Today an event occurred whereupon several people activated an ancient holy site and gained egress into the Verdant Citadel. After an understandable meeting of arms, the guests were sent on their way, due to the meritorious actions of those guests and their donation of 75,000,000 kilos of adamantium and enough prismatic mana to solve the Empire’s energy budget for the foreseeable future. Godking Dominant wishes them well in their journeys and hopes that they will return to Okuana for better days in the future.
Lola wanted to puke at that shit.
She set the disgusting piece of political savvy to the side, saying, “Mark will accept that at face value, on the surface, but we’re never touching Okuana without an army at our back, ever again.”
David huffed a tiny laugh, nodding.
Derek asked, “We’re aiming to kill him, then? Replace him as an emperor?”
Lola said, “We have many options. What we needis for the person who occupies Okuana’s seat of power to vote at White Cauldron for a System Reset. Everything else is secondary.”
Derek said, “He got enough adamantium back there to start some real shit, though. With the demons, I mean.”
Lola nodded a little. “I am of the belief that Mark was correct, and that Dominant only told Executioner Walter those things because he needed Mark under his power in whatever way he could achieve, due to prognostications from the Fates of Xerkona. Those dragonborn have been working as vassals to Okuana for the last several thousand years, and they likely saw a lot of this coming… Which makes me wonder if they’re still alive right now, actually. If I were Dominant, I would see this series of events as treachery most foul.”
“I’ll look into it,” Derek said.
“No real worry, Derek,” Lola added, “It was just an offhanded… no. I was about to say that those are things we should not poke at, for that would be poking at Empire. But no. This, what we’re doing here and in the future, will be a Grand Inquisition. Poke at those Fates, Derek.”
“Aye aye, Inquisitor Lola!” Derek said, grinning wide. Another Derek said, “It’s good to be back! It was so darned cramped back there!”
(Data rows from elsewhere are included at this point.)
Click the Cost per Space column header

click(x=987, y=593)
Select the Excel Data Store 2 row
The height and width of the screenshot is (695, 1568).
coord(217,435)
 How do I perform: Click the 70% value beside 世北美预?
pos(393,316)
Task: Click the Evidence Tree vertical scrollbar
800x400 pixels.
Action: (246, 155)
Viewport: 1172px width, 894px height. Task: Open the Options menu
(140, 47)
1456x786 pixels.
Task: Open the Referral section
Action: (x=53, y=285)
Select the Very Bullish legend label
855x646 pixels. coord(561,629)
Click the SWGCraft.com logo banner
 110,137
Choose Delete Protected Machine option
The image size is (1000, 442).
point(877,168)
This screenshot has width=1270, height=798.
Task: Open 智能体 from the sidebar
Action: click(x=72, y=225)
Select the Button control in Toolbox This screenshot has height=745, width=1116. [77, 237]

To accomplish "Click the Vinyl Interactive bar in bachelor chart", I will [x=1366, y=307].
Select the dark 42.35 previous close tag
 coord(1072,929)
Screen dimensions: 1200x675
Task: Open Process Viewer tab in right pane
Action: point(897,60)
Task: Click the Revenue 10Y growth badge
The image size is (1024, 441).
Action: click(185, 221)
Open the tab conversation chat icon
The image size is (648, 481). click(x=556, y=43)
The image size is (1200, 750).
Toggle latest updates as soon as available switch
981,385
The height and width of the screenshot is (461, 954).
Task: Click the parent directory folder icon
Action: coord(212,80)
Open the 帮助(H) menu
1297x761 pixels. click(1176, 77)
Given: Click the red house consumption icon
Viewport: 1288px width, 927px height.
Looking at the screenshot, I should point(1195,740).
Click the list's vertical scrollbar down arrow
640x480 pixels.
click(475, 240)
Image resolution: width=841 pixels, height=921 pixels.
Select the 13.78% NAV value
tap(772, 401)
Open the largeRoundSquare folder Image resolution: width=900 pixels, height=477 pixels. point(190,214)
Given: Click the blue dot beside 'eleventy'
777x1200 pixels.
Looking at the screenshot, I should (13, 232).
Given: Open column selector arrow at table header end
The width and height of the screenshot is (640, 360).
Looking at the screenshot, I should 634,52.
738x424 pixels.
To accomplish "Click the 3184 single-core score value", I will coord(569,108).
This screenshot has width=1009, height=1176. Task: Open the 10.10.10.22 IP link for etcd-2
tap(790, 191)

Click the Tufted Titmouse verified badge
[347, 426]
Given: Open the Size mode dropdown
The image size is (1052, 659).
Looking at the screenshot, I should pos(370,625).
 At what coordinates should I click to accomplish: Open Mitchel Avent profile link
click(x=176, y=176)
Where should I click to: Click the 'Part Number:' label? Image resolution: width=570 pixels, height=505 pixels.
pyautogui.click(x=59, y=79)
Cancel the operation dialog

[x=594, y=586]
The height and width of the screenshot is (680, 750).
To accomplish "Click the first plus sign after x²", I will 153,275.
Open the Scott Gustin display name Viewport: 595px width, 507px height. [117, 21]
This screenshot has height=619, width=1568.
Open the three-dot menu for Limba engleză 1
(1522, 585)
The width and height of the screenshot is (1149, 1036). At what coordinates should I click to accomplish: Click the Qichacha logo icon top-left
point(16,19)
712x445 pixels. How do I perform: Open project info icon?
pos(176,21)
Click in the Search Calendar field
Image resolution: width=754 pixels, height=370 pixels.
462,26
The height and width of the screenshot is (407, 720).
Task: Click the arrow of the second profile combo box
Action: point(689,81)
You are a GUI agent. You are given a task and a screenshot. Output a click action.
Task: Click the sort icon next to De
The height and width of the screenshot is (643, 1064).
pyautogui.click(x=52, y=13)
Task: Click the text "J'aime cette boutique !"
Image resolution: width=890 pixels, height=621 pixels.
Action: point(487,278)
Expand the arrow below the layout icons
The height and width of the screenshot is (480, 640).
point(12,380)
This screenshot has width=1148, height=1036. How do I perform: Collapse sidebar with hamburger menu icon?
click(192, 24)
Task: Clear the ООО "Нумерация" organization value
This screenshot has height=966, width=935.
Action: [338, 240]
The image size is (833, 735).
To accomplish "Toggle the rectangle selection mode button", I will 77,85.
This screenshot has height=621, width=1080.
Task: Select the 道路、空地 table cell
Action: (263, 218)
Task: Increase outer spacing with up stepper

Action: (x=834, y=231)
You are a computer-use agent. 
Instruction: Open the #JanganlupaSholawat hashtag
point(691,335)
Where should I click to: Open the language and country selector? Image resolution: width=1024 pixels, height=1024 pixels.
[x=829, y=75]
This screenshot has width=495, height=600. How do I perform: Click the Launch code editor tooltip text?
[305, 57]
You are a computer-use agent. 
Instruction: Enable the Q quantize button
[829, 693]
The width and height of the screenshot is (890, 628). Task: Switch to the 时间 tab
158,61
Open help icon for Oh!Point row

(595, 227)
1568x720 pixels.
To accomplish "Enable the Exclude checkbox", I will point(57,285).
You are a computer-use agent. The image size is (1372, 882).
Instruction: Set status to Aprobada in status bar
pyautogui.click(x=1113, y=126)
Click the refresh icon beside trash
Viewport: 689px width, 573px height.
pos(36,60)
Lola nodded. “How far have you gotten on the hovercrafts and drones?”
“And a few brightspeed drones, too, so pretty far! Nearly to the equator—” Derek was excited, and then he paused. He said, “Ahh… The documentary hit the main airways and people are talking about it now. Oh… it’s gonna be big. You’re gonna be famous now, Inquisitor Lola!”
Lola wanted to shudder, but she took that information in stride, as she looked down through the viewing dome at Mark, standing on the forecastle, talking to that dragon about whatever.
The near future was going to be so dangerous—
A golden hand touched her shoulder, and she felt warm. Freyala stepped into the room, to stand behind and with Lola, to gaze through the dome, down to Mark on the deck, alongside Lola and David and Derek. David’s emotions blossomed with joy, and Derek even showed a bit of reverence, as was proper. Lola just felt secure. More secure than she should, but the Goddess was on her side, and this journey they were on was going to change the world for the better.
Freyala said to them all, “The road is long and dangerous, my paladins, but we will overcome it all, together.”